A Polícia Federal calculou em cerca de R$ 17 bilhões o valor de operações fictícias ou sem consistência material realizadas entre o Banco Master e o Banco de Brasília (BRB). As transações, segundo a investigação, envolveram documentos falsos, manipulação de dados internos e uma empresa de fachada, com participação da alta administração do BRB.
A conclusão consta de arquivos que tiveram o sigilo derrubado pelo ministro André Mendonça, relator do caso no Supremo Tribunal Federal (STF). O banqueiro Daniel Vorcaro, dono do Master, e Paulo Henrique Costa, ex-presidente do BRB, estão presos. As defesas de Vorcaro e Costa não haviam se manifestado até o momento indicado no material.
Como funcionava a operação
O Master vendeu ao BRB carteiras de crédito fictícias. Em 2025, o banco estatal do Distrito Federal tentou comprar o Master, mas a operação foi rejeitada pelo Banco Central. Depois, o banco de Vorcaro foi liquidado, enquanto o BRB ficou com um prejuízo bilionário ainda não totalmente calculado nem coberto.
A PF identificou que as dificuldades de liquidez do Master se agravaram a partir de 2024. Para obter recursos, o banco passou a vender carteiras de crédito ao BRB. Nesse processo, foi criada a Tirreno, apontada como uma empresa usada para emitir e fazer circular ativos. A companhia repassava créditos ao Master, que os revendia ao BRB.

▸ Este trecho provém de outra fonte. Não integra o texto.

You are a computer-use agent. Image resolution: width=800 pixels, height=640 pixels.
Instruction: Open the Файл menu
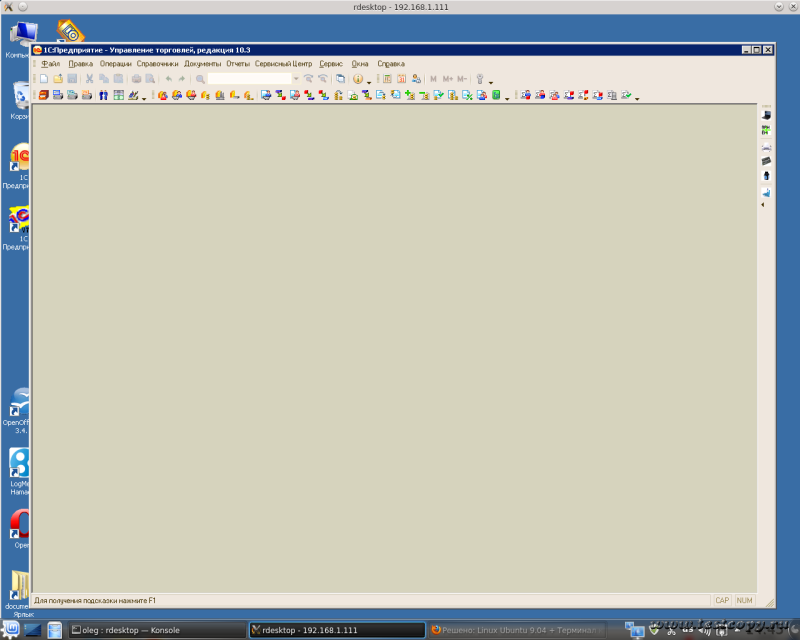[51, 63]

A estrutura teria sido utilizada para dar lastro a transações anteriores, já que o Master não tinha histórico ou capacidade operacional suficiente para produzir, por conta própria, o volume de crédito consignado envolvido nas operações.
As compras eram aprovadas pela diretoria do BRB com tramitação frequentemente acelerada, apesar de pareceres jurídicos que exigiam consulta ao conselho de administração. A polícia afirmou que, mesmo diante de alertas técnicos e jurídicos, o banco manteve as aquisições, reduziu controles de governança e flexibilizou limites prudenciais para favorecer o Master.
Pagamento e produção de documentos
A investigação apontou uma propina de R$ 146,5 milhões paga por Vorcaro a Paulo Henrique. O repasse teria sido operacionalizado pela compra de pelo menos seis imóveis de alto padrão em São Paulo e Brasília. A PF classificou a conduta atribuída ao ex-presidente do BRB como prática de corrupção explícita.
Os investigadores também disseram que Vorcaro mantinha um grupo no WhatsApp com advogados para tratar de documentos relacionados aos dois bancos. O grupo se chamava Daniel e os leões.
A equipe de tecnologia do Master teria usado scripts e códigos para gerar em lote Cédulas de Crédito Bancário a partir de CPFs extraídos de bases antigas, incluindo dados ligados ao CredCesta, cartão de benefício consignado criado na Bahia e posteriormente incorporado ao Banco Master.
A fraude também incluiu cláusulas que simulavam autorização dos clientes para que o Master ou a Tirreno assinassem empréstimos em seus nomes. De acordo com a PF, os titulares não haviam autorizado nem assinado procurações. Foram criadas automaticamente 2,7 mil procurações; provavelmente, 1.785 delas foram enviadas ao BRB para respaldar créditos supostamente originados pela Tirreno.
A polícia resumiu a estrutura ao afirmar que as operações de cerca de R$ 17 bilhões foram organizadas com produção massiva de documentos falsos, manipulação de informações internas e uso de empresa de fachada.